The cam 22 is rotatable relative to a clutch frame 21 within a
predetermined angle. A dog clutch 24, integrally supported by a shaft 28,
is rotatable relative to the clutch frame 21. An engaging portion 23
provided at one side of the dog clutch 24 is engaged with the cam 22. The
cam 22 causes the dog clutch 24 to rotate by a predetermined angle. The
edge of the dog clutch 24 repetitively hits the working edge of the clutch
shank 25. With this repetitive hitting operation, the anvil 10 receives
the impact force intermittently and rotates about its shaft. The anvil 10
is integrally formed with the clutch shank 25. The cam 22, the clutch
frame 21, the dog clutch 24, and the clutch shank 25 cooperatively
constitute the impact mechanism 19.
The nose casing 11 has a hermetically sealed inside space. The impact
mechanism 19 and the rear end of the anvil 10 are accommodated in the
hermetically sealed inside space of the nose casing 11. As shown in FIG.

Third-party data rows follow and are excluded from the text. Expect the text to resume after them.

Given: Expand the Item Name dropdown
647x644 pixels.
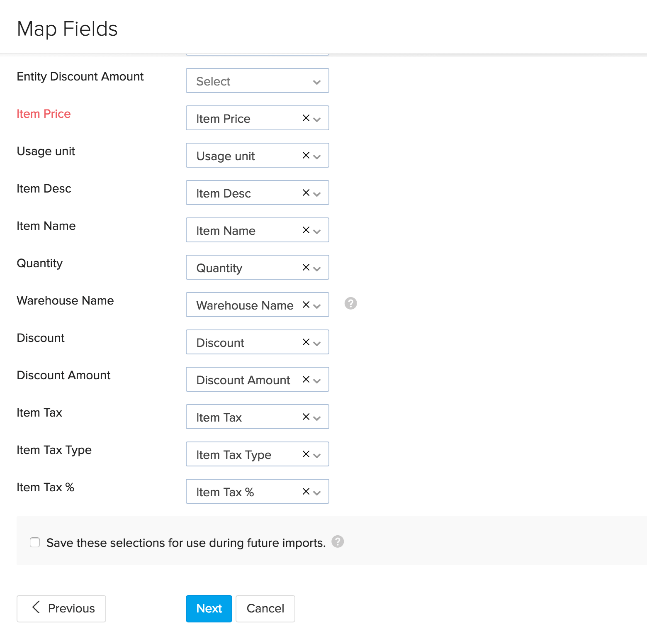Looking at the screenshot, I should (x=317, y=230).
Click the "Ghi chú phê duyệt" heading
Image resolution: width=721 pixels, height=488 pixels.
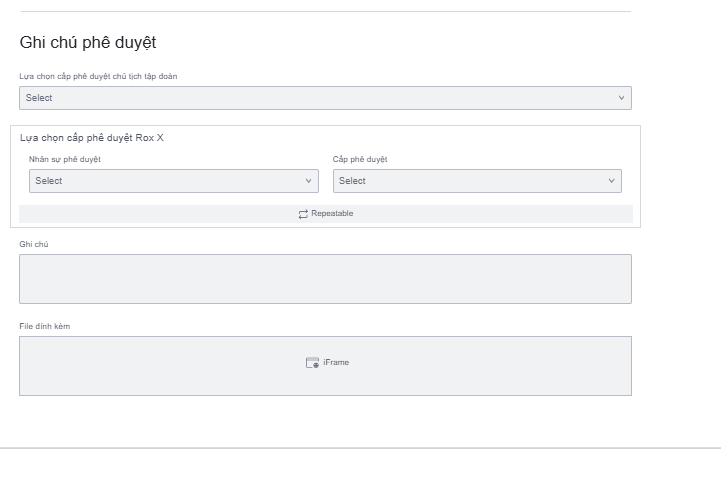[88, 43]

2, a rear sealing portion 51a is provided at the rear end of the nose
casing 11 to seal the outer peripheral surface of the cylindrical portion
15c of the gear 15b. The rear sealing portion 51a comprises an O-ring 38a
coupled in a circular groove 50a. The O-ring 38a has an inner diameter
slightly smaller than the outer diameter of the sealed portion of the
cylindrical portion 15c. Thus, the O-ring 38a is resiliently fastened
around the outer peripheral surface of the cylindrical portion 15c of the
gear 15b. No clearance is provided between the O-ring 38a and the
cylindrical portion 15c of the gear 15b.
A front sealing portion 51b is provided at the front end of the nose casing
11 to seal the outer peripheral surface of the cylindrical body of the
anvil 10. The front sealing portion 51b comprises an O-ring 38b coupled in
a circular groove 50b. The O-ring 38b has an inner diameter slightly
smaller than the outer diameter of the sealed portion of the anvil 10.
Thus, the O-ring 38b is resiliently fastened around the outer peripheral
surface of the anvil 10. No clearance is provided between the O-ring 38b
and the anvil 10. A central sealing portion 51c is provided at a radial
center of the nose casing 11 to seal the outer peripheral surface of the
operation rod 17. The central sealing portion 51c comprises an O-ring 38c
having an inner diameter slightly smaller than the outer diameter of the
sealed portion of the operation rod 17. Thus, the O-ring 38c is
resiliently fastened around the outer peripheral surface of the operation
rod 17.
When the compression air is introduced into the inside space of the nose
casing 11, the O-ring 38a is pushed rearward (i.e., upward) by the
pressure of the compression air entering in the groove 50a. Thus, the
O-ring 38a as a sealing is brought into hermetical contact with the inside
wall (i.e., upper side) of the groove 50a. Due to the cylindrical shape of
the O-ring 38a, the rotational friction is small. A transmission loss of
the driving force from the air motor 2 to the driver bit 9 can be
minimized. The sealing ability of the O-ring 38a is adequately maintained
even after the O-ring 38a wears a certain amount, since the O-ring 38a can
keep hermetical contact with the inside wall of the groove 50a by the
compression air. In other words, the O-ring 38a has a long life.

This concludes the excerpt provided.